Эта музыка из телевизора, висевшего под потолком, тесные к друг другу столики, посетители, всё это помогало немного позабыть о пустых и беспочвенных тревогах, которые терзали меня на протяжении последних лет.
Порой не хотелось отсюда уходить, но только до тех пор, пока солнце не начинало кричать и распугивать темноту раннего утра.
ЧАСТЬ 2
Оказавшись в офисе, я принимался за рутину этого бытия, которая так тяготила. Я точно для себя знал, что ненавижу свою работу. Я ненавидел этот запах кабинетного утра, эти улыбки и то, с какой радостью все приходили на рабочие места и начинали свой день.
Это была среднестатистическая страховая компания, где я был прилежным рядовым сотрудником, проработавшим ни первый год, но не видевшим никакой перспективы в том, чем занимаюсь. Нелюбовь к тем людям, с которыми была связана моя деятельность будь то мои начальники, коллеги или наши клиенты, граничила с социопатией.
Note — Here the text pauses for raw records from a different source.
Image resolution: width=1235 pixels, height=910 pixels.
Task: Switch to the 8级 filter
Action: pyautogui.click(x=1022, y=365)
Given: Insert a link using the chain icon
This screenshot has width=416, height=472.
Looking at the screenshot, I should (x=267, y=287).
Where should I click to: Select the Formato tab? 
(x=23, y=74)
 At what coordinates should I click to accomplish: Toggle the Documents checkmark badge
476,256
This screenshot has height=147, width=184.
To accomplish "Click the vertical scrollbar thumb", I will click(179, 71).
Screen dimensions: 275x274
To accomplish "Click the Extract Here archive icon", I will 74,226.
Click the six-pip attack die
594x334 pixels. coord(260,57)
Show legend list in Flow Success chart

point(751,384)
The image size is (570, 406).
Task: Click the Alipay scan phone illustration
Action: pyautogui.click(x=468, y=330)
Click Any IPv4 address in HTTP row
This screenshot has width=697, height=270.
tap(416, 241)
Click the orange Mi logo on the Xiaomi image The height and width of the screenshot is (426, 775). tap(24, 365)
Начиная рабочий день я уже ждал его окончания, вот только он злонамеренно тянулся очень долго. А когда наступал вечер, быть может только тогда я всем прощал их примитивность и их бездарность.
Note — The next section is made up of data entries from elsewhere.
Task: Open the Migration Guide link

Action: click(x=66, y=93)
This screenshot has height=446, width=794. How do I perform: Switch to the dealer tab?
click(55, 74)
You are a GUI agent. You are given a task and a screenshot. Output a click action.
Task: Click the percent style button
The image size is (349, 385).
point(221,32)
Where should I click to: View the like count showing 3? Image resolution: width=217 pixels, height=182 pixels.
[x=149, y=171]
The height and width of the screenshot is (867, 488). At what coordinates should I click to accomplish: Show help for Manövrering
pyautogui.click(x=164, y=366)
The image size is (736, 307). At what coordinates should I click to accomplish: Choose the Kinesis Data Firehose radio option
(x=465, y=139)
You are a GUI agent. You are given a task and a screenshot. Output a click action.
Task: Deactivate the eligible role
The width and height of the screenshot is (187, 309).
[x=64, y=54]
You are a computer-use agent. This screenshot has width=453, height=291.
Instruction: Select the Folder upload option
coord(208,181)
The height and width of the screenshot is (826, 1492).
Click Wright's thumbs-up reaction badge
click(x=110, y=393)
После окончания рабочего дня я всегда шел до ближайшего кафе, в котором я проводил каждое утро, сидел некоторое время за столиком, затем уходил домой.
Порой мне казалось, что вот-вот ко мне кто-то присядет и заговорит со мной, хотя я сторонился людей и потому этот «кто-то» предпочтительнее был выдуманным, был в моем сознании, но для меня реальным персонажем. Может показаться, что я сумасшедший, но нет. Я просто в один момент перестал доверять людям и не потому, что мне кто-то сделал что-то плохое, нет, я просто как будто бы разлюбил человека.
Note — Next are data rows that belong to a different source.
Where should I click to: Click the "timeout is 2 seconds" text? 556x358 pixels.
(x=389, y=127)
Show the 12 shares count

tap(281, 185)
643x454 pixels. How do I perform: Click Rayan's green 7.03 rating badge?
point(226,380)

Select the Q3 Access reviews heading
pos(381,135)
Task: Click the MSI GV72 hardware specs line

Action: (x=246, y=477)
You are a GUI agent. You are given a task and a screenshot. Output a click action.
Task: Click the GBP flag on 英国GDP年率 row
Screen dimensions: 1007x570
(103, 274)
Каждый такой вечер единственный кто меня ждал, это была моя пустая маленькая квартира без кухни, которую я арендовал. Она была настолько маленькой, что даже мечты о большой счастливой семье не умещались в ней. Всегда чистая, минимум мебели, и каждый раз, когда мне нужно произнести слово «квартира», я хотел бы сказать «конура». В ней было всё необходимое, кроме пространства. На окнах висели тяжелые горохового цвета шторы, которые скрывали меня в минуты хандры от света дня. Стены были голыми, хотя я всегда хотел, чтобы в моей собственной квартире висели фотокартины. Диван-кровать, кресло, стол, стул, полка для книг, телевизор и весь этот минимум был способен заполнить эту конуру. Туалет был совмещен с ванной, кухни не было и поэтому можно было сказать, что это кухня-коридор. Общаясь с людьми мне было сложно объясняться, потому, что для простоты общения я не называл вещи своими именами, ибо это было бы очень сложно, и это вызывало у меня дискомфорт, потому, что я как будто бы скрываю правду, например, когда я хотел сказать, что я вышел из ванной, которая, на самом деле, также туалет, и прошел в зал, хотя я на самом деле прошел в принципе в одну и ту же единственную комнату, а в целом всё это помещение с туалетом, ванной, кухней, коридором и было одной единственной комнатой, то я, как бы, лгал. И потому разговаривая с людьми по телефону, я больше старался описывать свои действия, чем перемещения, вместо мол «сейчас схожу в…» я говорю «сейчас возьму…» или «сейчас сделаю…» Даже такие мелочи усложняли эту жизнь, заставляя проводить её в вынужденном самообмане. Обман везде. Даже в сутках не 24 часа.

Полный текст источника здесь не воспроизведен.